> Source data:
▬▬▬
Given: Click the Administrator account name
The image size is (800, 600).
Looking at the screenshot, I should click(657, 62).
▬▬▬
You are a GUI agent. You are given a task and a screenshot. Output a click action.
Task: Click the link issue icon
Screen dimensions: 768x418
▬▬▬
> What this task involves: The listing above holds a line with "Task: Click the link issue icon" and a line with "Screen dimensions: 768x418". Print the stretch from the first through the second, exactly and alone.

> Your response:
Task: Click the link issue icon
Screen dimensions: 768x418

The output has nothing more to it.